▶ **CONSIGNE A**
Recopiez à l'identique toutes les lignes de la liste figurant plus bas, en omettant les images.

▶ **EXTRAIT**
____________________

La notion d’ordre public est d’autant plus difficile à saisir que l’ordre public est le reflet juridique à un moment donné d’une société en perpétuelle mutation. Le domaine de l’ordre public évolue en fonction de la conception politique, économique, sociale, qui imprègne l’esprit de la loi, en fonction de l’époque.
Le domaine de l’ordre public est resté très peu étendu pendant la première moitié du XIXe siècle et recouvrait l’organisation politique de l’Etat, l’état et la capacité des personnes, la dévolution successorale et la réserve héréditaire, l’intégrité de la personne humaine et sa liberté. En matière contractuelle, il n’y avait que les contrats à caractère immoral : le courtage matrimonial, les conventions entre concubins.
La liberté contractuelle était très grande dans le domaine patrimonial, seules encouraient la nullité les conventions constituant une entorse à la liberté commerciale puis à la liberté du travail. L’ordre public est essentiellement judiciaire à cette époque, les textes déclarés d’ordre public sont peu nombreux. Cet ordre public est d’inspiration conservatrice.
Le domaine de l’ordre public a été étendu à partir de la fin du XIXe siècle, il y a eu réduction corrélative de la liberté contractuelle sous l’influence des doctrines sociales. Nombre de contrats, dont la détermination du contenu jadis était l’œuvre exclusive des parties, voire d’une seule, font aujourd’hui l’objet d’une réglementation impérative. L’ordre public est aujourd’hui principalement législatif, il n’est plus du tout un ordre public d’inspiration conservatrice mais sociale.
&2. Les différents « types » d’ordre public.
L’ordre public s’oriente vers l’ordre public économique et l’ordre public politique. Cette distinction est assez récente. « Il s’agit d’une distinction entre deux couches historiques de l’ordre public » (Carbonnier). L’extension du domaine de l’ordre public en général découle surtout de l’extension du domaine de l’ordre public économique.
1°/ L’ordre public politique : l’ordre public classique.
Le terme politique doit être pris dans une acception large, il désigne les institutions essentielles de la société, indirectement les principes de civilisation, pour préserver la société des initiatives de particuliers dans des contrats. Cet ordre public politique est essentiellement judiciaire, il est par ailleurs négatif en ce qu’il se traduit plutôt par des interdictions ; il est plutôt conservateur car il a pour objet la défense de l’Etat, de la famille, le respect de certaines valeurs morales.

____________________

▶ **LISTE FOURNIE**
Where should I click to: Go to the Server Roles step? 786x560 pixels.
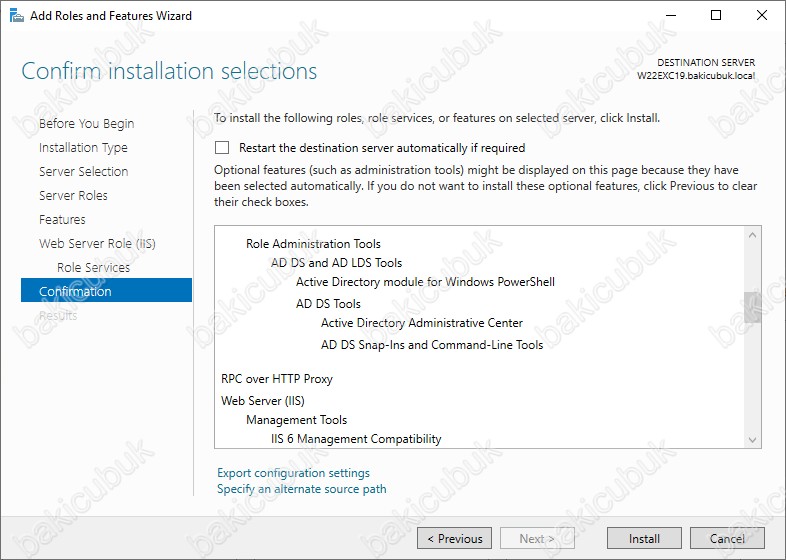coord(73,196)
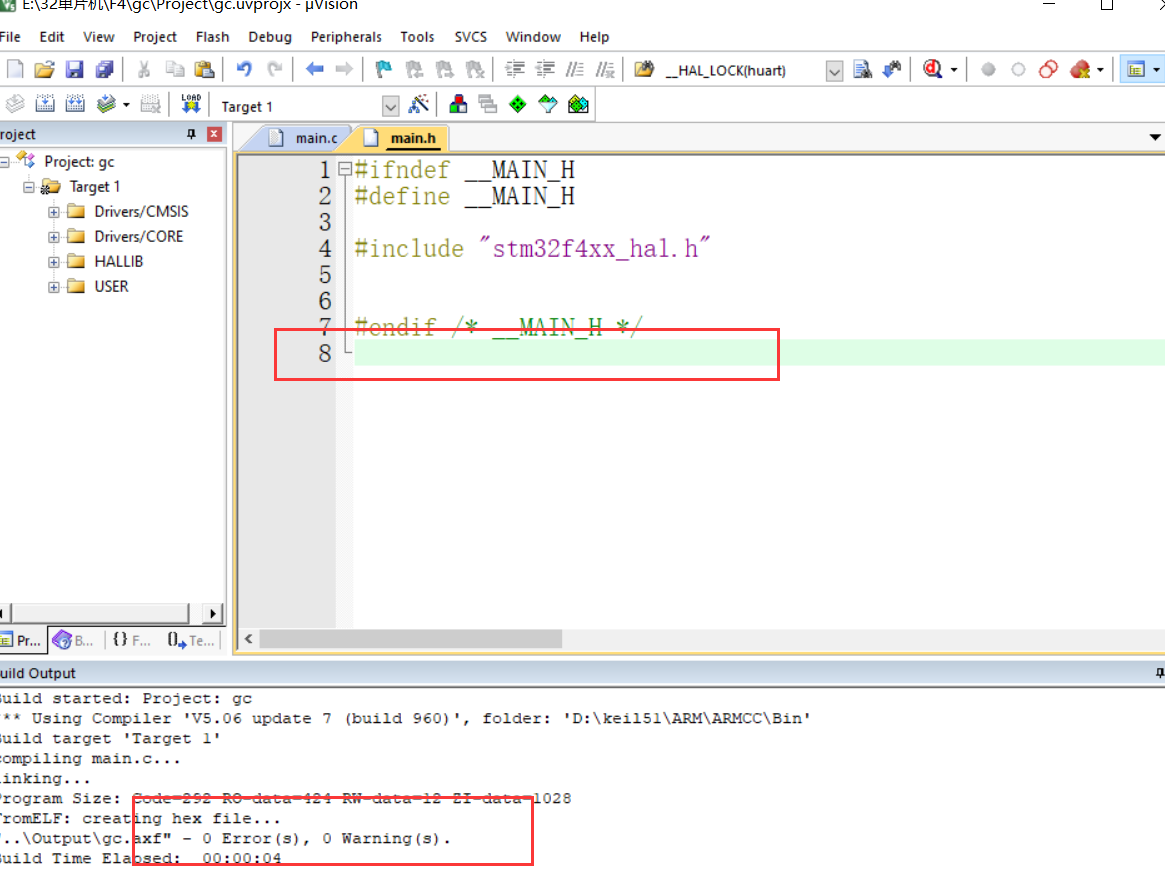This screenshot has width=1165, height=880.
Task: Toggle a bookmark with the flag icon
Action: pyautogui.click(x=383, y=69)
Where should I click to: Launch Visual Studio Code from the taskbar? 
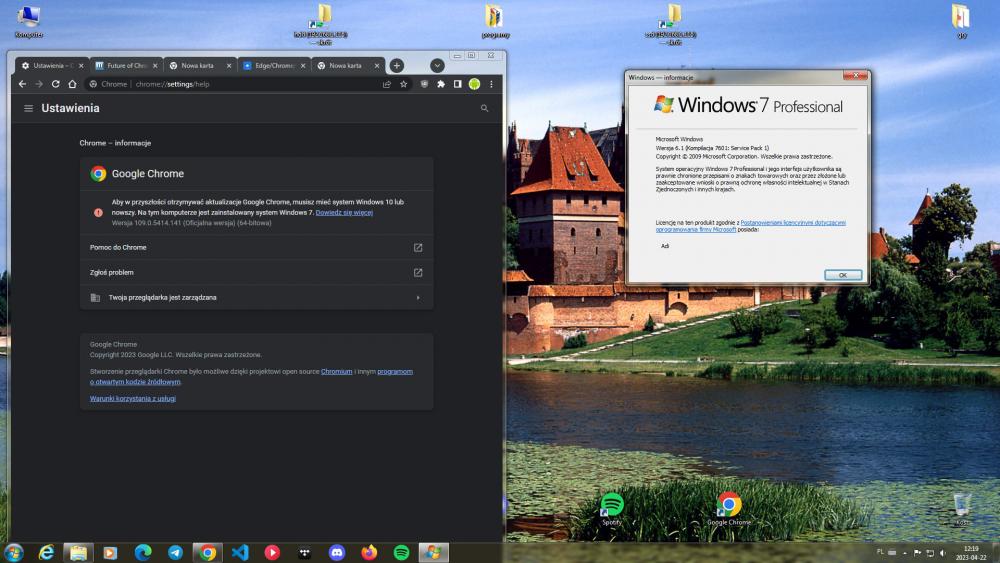pos(239,552)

____________________

▶ **CONSIGNE B**
D'après l'extrait, sous quelle influence la liberté contractuelle a-t-elle été réduite à partir de la fin du XIXe siècle ?

▶ **RÉPONSE ATTENDUE A**
Where should I click to: Go to the Server Roles step? 786x560 pixels.
coord(73,196)
This screenshot has width=1165, height=880.
Task: Toggle a bookmark with the flag icon
Action: pyautogui.click(x=383, y=69)
Where should I click to: Launch Visual Studio Code from the taskbar? 
pos(239,552)

▶ **RÉPONSE ATTENDUE B**
Sous l'influence des doctrines sociales.